● **Work item**
Where the records below have a line with "click", that line is to be copied.
START Extracted material
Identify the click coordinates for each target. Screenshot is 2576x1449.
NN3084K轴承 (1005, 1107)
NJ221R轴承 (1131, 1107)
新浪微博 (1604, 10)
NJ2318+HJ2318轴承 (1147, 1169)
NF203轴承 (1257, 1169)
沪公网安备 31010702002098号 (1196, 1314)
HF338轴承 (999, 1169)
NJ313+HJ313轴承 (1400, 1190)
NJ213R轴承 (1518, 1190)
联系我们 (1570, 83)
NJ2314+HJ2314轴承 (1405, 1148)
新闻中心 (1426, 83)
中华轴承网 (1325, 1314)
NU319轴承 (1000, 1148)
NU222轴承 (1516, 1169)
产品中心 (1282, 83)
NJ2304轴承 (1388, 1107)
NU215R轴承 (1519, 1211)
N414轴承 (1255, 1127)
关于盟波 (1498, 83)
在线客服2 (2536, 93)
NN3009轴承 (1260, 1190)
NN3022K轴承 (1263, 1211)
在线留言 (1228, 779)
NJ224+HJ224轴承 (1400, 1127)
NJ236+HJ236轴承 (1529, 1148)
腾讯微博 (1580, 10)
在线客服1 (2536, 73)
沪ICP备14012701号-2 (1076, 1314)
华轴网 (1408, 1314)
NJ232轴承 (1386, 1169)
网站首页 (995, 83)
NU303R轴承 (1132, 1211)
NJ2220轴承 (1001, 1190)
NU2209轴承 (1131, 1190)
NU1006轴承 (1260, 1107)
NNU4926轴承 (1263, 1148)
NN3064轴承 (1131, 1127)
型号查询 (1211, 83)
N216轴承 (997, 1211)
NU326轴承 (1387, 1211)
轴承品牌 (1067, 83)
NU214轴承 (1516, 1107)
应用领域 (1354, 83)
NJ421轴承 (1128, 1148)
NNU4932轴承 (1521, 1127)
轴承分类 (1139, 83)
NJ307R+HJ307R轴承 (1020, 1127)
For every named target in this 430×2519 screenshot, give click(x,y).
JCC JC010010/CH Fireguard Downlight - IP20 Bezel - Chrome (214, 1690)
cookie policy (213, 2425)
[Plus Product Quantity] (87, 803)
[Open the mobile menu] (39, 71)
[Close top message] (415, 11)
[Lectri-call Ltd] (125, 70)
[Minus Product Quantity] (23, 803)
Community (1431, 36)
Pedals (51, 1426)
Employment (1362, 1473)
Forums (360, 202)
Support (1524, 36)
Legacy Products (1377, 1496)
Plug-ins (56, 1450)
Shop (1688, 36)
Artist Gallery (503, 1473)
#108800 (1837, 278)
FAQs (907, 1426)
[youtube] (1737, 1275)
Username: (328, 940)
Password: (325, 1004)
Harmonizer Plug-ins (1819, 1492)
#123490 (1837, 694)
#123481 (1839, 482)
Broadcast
END Extracted material
● **Reply**
Identify the click coordinates for each target. Screenshot is 2576x1449.
For every named target in this 430×2519 screenshot, give click(x,y).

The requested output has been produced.